The C-Pod socks setup recipe will install and configure stallone for this purpose. An appropriate RPM is available in the lifted repository for this. This has been built with changes appropriate to the C-Pod's use of libvirtd's network setup.


Supported OS Versions

One point release of each major release of various Operating Systems is supported at any given time. Currently these are:

  • Centos 5.9
  • Centos 6.6
  • Centos 7.0
  • Ubuntu 14.10

Apache Configuration

The following setup steps are automated in the script bin/setup_repo executed as part of the recipe:

  • Apache configuration is done with the Apache configuration file template c-pod.conf.erb which is processed by ERB to create the file /etc/httpd/conf.d/_c-pod.conf. The DocumentRoot used is determined by the current repository location

  • Set the permissions of the tree to be owned by the Apache user: chown -R apache.apache /data/c-pod

C-Pod Data

The bulk of a C-Pod installation consists of site-specific Chef recipes, downloads, RPM and GEM packages, ISO images and OS installation trees etc. This data is kept outside of the repository in a separat directory by default named '/srv/cpoddata', although this can be changed. It contains the following subdirectories:

  • cookbooks: Chef recipes.
  • downloads: Any sort of useful file
  • gem_repo: A GEM repository
  • osmirror: A mirror of various Operating Systems
  • yum_repos: YUM repositories

These are accessed from the webserver via symbolic links that are setup by the c-pod::repo_structure recipe at installation time. For example the repository www/downloads directory is linked to /srv/cpoddata/downloads.
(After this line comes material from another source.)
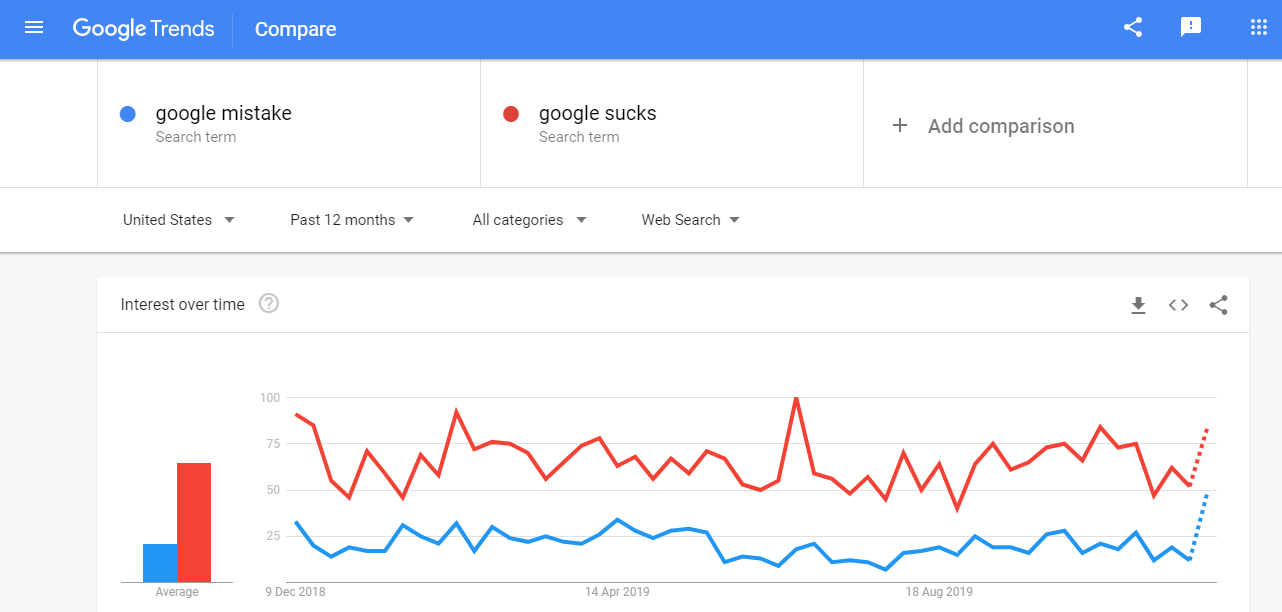Click the help icon beside Interest over time
This screenshot has width=1282, height=612.
tap(268, 303)
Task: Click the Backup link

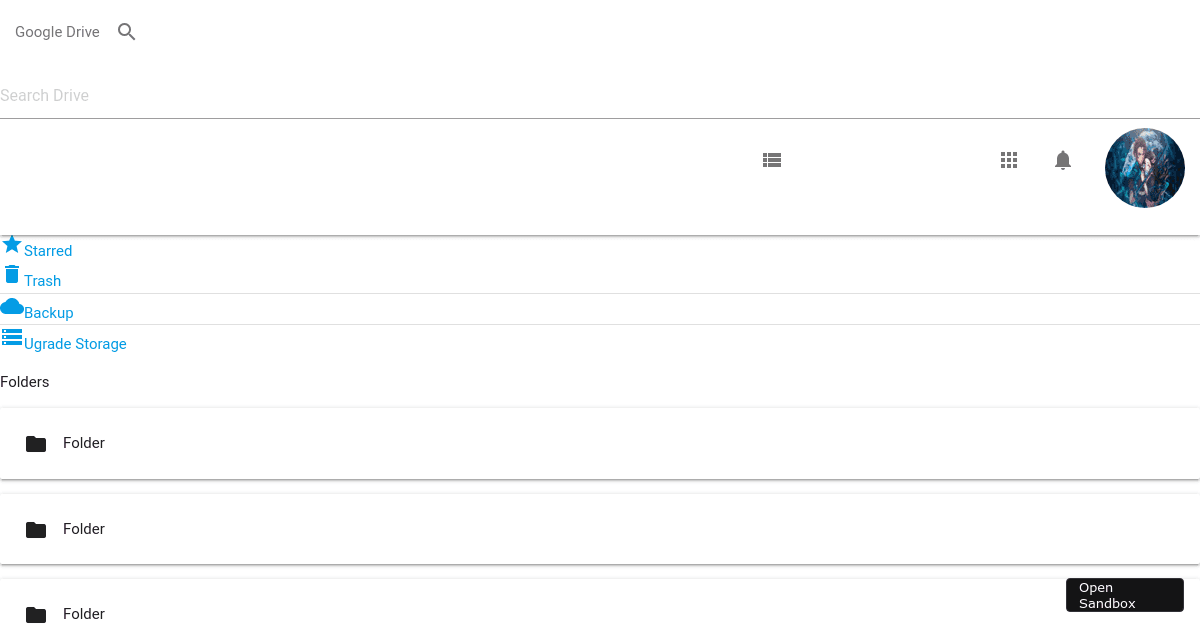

Although the structure is setup at installation, the content isn't. If you have an existing C-Pod that you wish to keep up to date with use the update_repo script.

Content is added in the following ways:

Chef Recipes

Clone a Git repository containing cookbooks into /srv/cpoddata. The first level will be the cookbook name.

OS Mirror

Create the OS mirror using the bin/mk_osmirror command. Which requires you have ISO images. Alternatively you can create this tree from a mirror site using the centos_mirror script.

GEM and YUM Repositories

These can be populated manually in two ways:

  • On the server by copying the .rpm and .gem files into the appropriate directory (after building them) and then running the script rebuild_indexes.

  • On your local machine by using the script bin/pushpkg to upload packages using HTTP. This will initiate an index rebuild automatically after upload.


These must be copied manually into the downloads directory.